Twitter, which reportedly received $100 million in venture financing, could turn on the revenue tap by offering value programs aimed at media buyers. Here's how.
The big news: Twitter is raising another $100 million on a valuation of $1 billion! Well I guess that seals it. Twitter is in it for the long haul, declaring its intention to remain a freestanding media company.
But as Bloomberg News reported, "Twitter has yet to report any significant revenue." So how can it justify that kind of valuation? Let's put it this way -- remember when Google had yet to report any significant revenue?
Twitter attracted 25 million users in August, compared with 2.2 million a year earlier, according to Nielsen. With that kind of groundswell and large database of registered users, the opportunities for highly targeted contextual, demographic, geographic, and behavioral advertising is huge. Twitter could monetize in ways that would be non-intrusive.
Twitter has reached a point where there aren't many alternatives to the micro-blogging platform. While it's not impossible for one to emerge, it's unlikely. People are pretty much wedded to Twitter, plus there are so many complementary applications in use on desktops and mobile devices around the globe. It would be difficult to topple Twitter off the top of the heap anytime soon.
Then there are fears about injecting advertising into a media environment that people enjoy. I always hear, "Well, people don't like advertising," or "We did a poll and people said they did not want to see ads." If you asked television viewers if they wanted to see ads during their favorite show, close to 100 percent would probably say "no." Now conversely if you asked people if they preferred to have their favorite show with ads or not having their show at all because there was no funding, close to 100 percent would probably take the show with the ads.
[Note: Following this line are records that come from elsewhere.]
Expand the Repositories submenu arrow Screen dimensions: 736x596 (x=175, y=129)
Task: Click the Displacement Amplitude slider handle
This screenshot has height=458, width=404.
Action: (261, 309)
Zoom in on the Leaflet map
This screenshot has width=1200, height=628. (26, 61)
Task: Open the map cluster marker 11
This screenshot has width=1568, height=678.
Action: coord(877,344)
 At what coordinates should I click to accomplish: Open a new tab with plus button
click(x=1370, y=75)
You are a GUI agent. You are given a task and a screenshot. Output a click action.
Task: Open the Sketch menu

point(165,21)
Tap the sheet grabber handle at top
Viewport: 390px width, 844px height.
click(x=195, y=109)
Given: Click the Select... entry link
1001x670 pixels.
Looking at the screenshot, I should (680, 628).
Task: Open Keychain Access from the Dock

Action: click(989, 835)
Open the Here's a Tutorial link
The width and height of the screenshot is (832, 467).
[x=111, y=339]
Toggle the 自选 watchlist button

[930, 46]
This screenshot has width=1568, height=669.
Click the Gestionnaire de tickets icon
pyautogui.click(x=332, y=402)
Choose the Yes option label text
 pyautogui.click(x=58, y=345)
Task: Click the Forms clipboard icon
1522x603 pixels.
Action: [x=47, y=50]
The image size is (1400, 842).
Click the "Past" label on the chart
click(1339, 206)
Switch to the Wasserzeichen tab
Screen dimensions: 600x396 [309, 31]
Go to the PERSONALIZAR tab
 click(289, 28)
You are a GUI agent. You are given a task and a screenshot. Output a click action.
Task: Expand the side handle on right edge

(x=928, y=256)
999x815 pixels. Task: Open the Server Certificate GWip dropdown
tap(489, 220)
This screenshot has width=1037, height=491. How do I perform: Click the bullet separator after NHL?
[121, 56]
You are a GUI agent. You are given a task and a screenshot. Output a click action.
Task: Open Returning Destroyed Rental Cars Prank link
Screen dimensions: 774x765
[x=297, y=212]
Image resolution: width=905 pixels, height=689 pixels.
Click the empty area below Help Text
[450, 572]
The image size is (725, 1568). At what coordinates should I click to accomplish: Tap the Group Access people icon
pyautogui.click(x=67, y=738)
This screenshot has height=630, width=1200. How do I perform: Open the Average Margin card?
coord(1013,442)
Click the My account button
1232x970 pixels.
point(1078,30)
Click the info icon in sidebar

The same goes for Twitter. Of course, no one wants it cluttered with ads. But if there were only two choices -- Twitter with a way to stay in business or no Twitter -- the vast majority of us would choose Twitter with a way for it to stay in business.
The same thing happened with Google, YouTube, and Facebook. Even YouTube has pre-rolls running on certain premium partner channels and I haven't heard of any huge consumer backlash.
So, I started to think of the different ways I'd monetize Twitter if it were my site. And that includes programs that I'd find valuable as a media buyer.
Here's my list. Please feel free to add to it:
Every leading Internet phenomenon entity, whether it was Google, YouTube, or Facebook, had to get over their fear of user pushback. They all had to do things that would drive revenue and take care of their overhead. Typically, the results have been very positive for their users.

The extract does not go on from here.